_Actions to take_
[a] Please repeat, word for word, the part of the post on the start of 2010 that opens with the words containing "Anyone else caught" and closes with "just jam on by.".
[b] In the post on the start of 2010, what did the holiday season seem to be filled with?

_Selected passage_
====

Anyone else caught up in an amazing whirl-wind of seemingly endless new piles of idunnowhat since Jan 4? Hard to believe a month of 2010 has seemed to just jam on by.
Whether you had the last 2 weeks of ’09 off or tried to polish as much as possible before year end, almost everyone I’ve talked to has seen an onslaught of renewed vengeance into business activity that seemed to be paced with undeniable optimism. The pains of ’09 are behind us, right? Er, at least that’s what we thought. We were all immensely excited to move beyond the last year of the decade. The holiday season seemed to be filled with hope that at long last the recession was ending. And, 2010 will be filled with glorious growth and the taste of prosperity.

====

_Data extracts_
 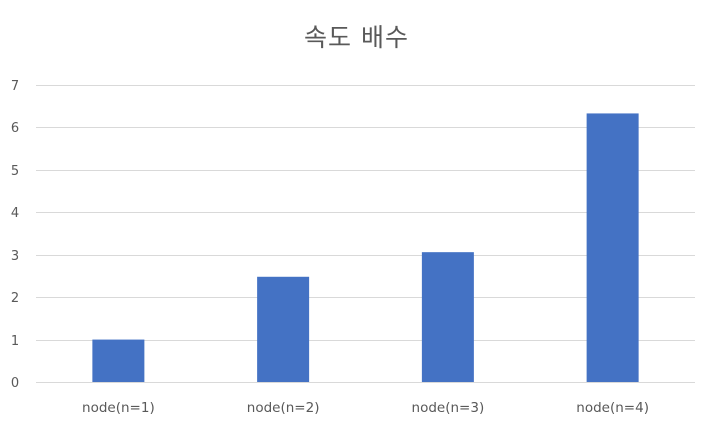 I want to click on x-category-label: node(n=3), so click(x=448, y=408). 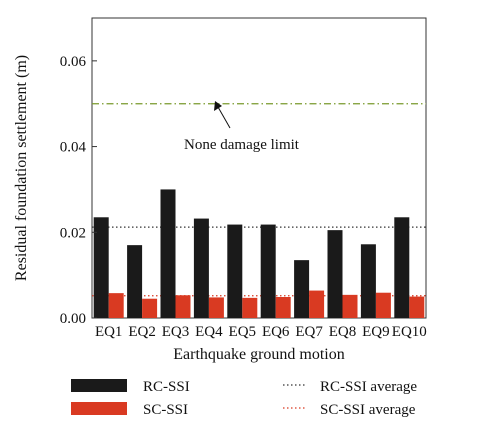 I want to click on legend-label-sc-ssi: SC-SSI, so click(x=166, y=410).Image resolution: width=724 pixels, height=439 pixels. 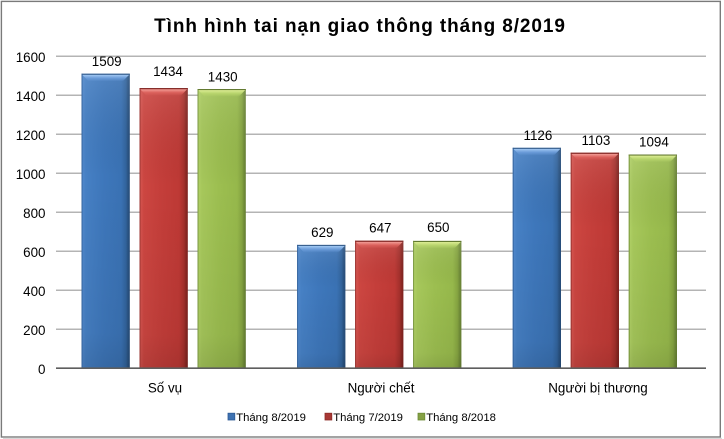 I want to click on svg-text: 1509, so click(x=107, y=62). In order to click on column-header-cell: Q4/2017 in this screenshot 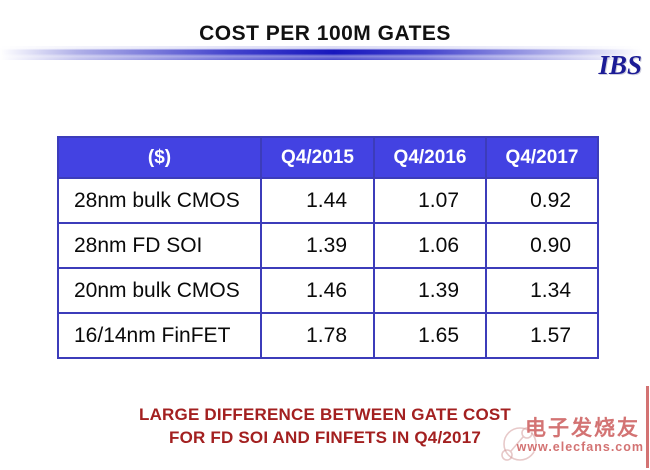, I will do `click(542, 158)`.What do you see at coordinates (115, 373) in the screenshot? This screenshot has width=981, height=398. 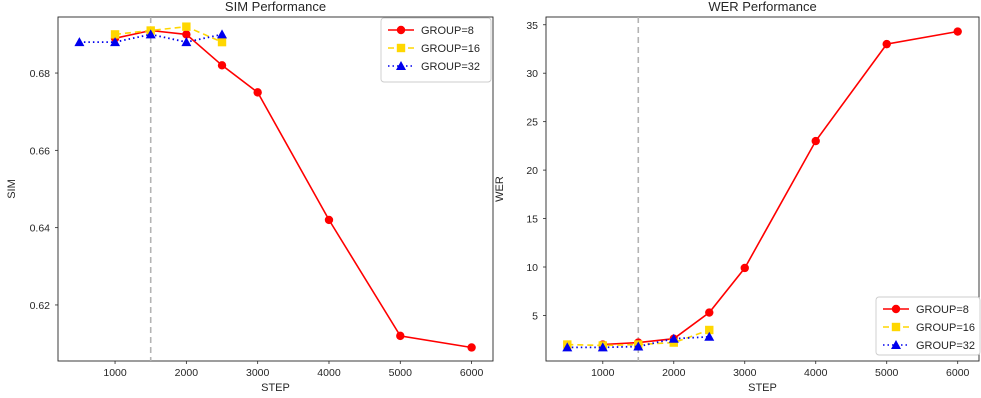 I see `sim-xtick-label: 1000` at bounding box center [115, 373].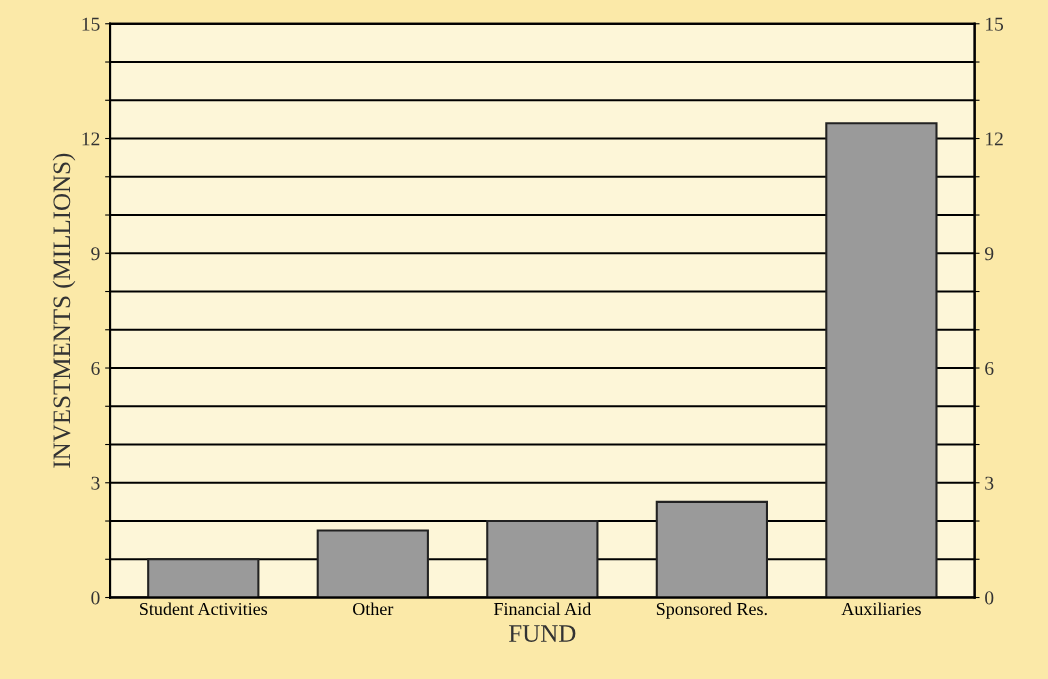 This screenshot has height=679, width=1048. Describe the element at coordinates (990, 598) in the screenshot. I see `y2-tick-label: 0` at that location.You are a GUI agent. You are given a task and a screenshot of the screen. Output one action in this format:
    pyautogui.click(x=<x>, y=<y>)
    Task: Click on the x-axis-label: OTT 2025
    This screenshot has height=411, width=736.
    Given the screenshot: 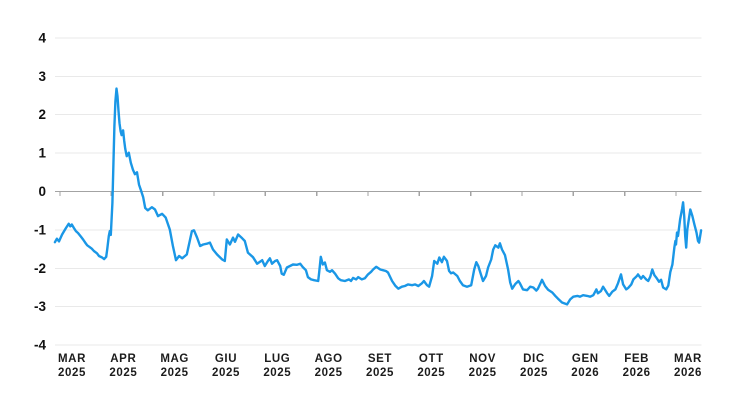 What is the action you would take?
    pyautogui.click(x=431, y=366)
    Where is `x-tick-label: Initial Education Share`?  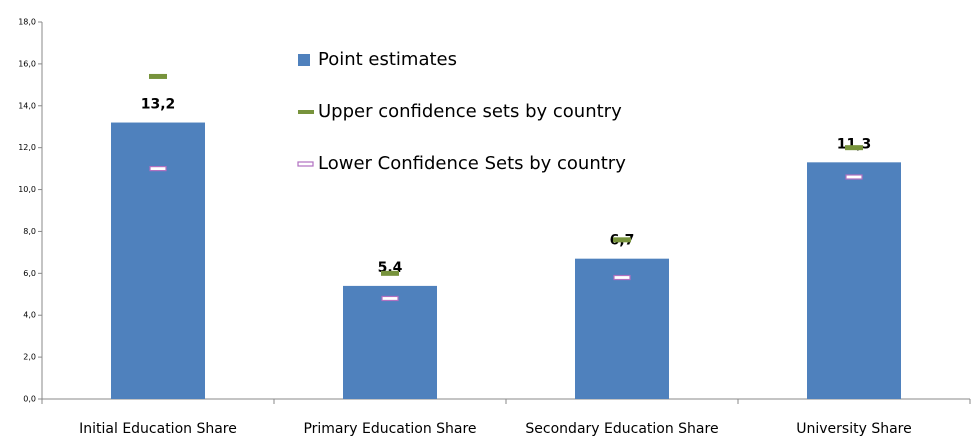 x-tick-label: Initial Education Share is located at coordinates (158, 429).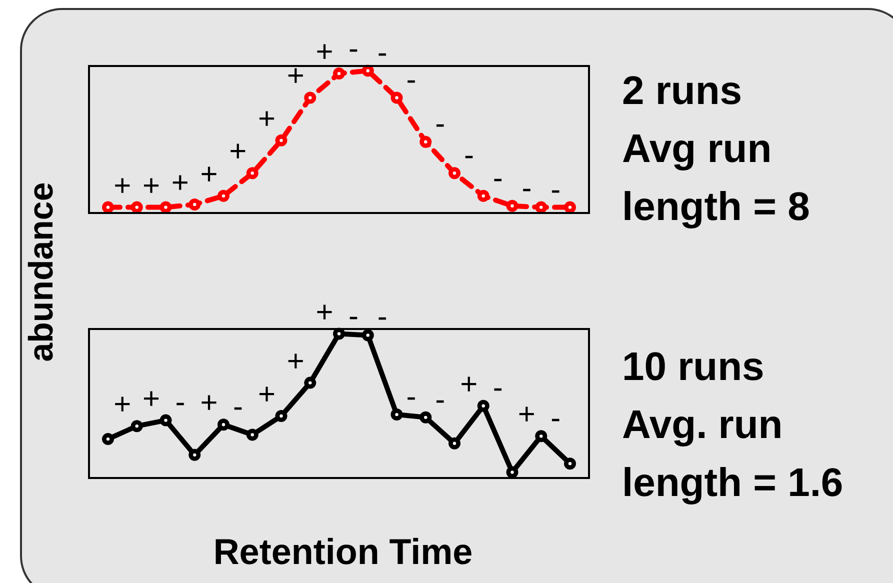 This screenshot has height=583, width=893. What do you see at coordinates (716, 208) in the screenshot?
I see `text: length = 8` at bounding box center [716, 208].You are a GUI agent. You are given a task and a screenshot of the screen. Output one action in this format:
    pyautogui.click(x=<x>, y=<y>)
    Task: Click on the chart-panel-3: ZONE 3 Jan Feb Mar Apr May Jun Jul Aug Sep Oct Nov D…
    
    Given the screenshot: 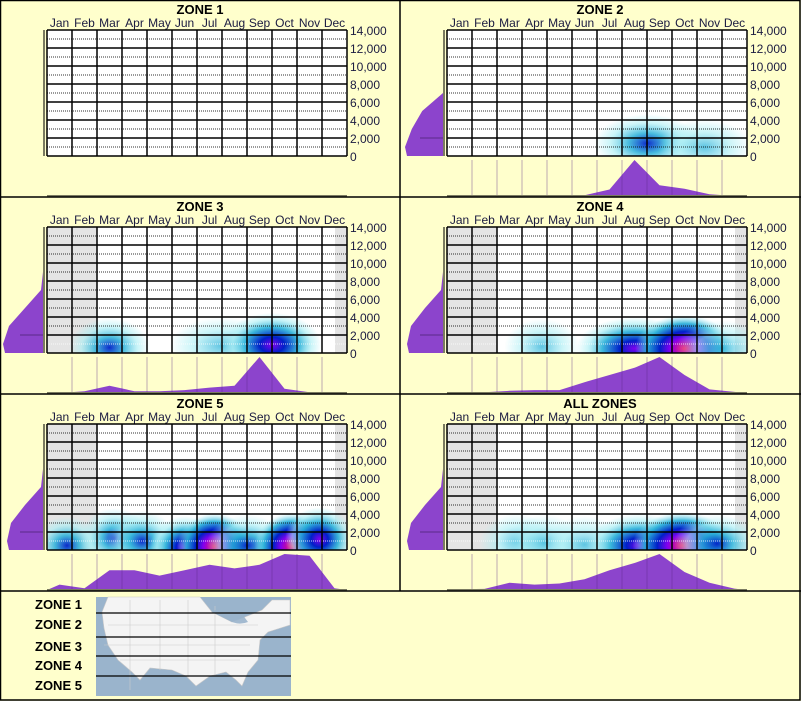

====

_Numbered answers_
[a]
Anyone else caught up in an amazing whirl-wind of seemingly endless new piles of idunnowhat since Jan 4? Hard to believe a month of 2010 has seemed to just jam on by.

[b] Hope that at long last the recession was ending.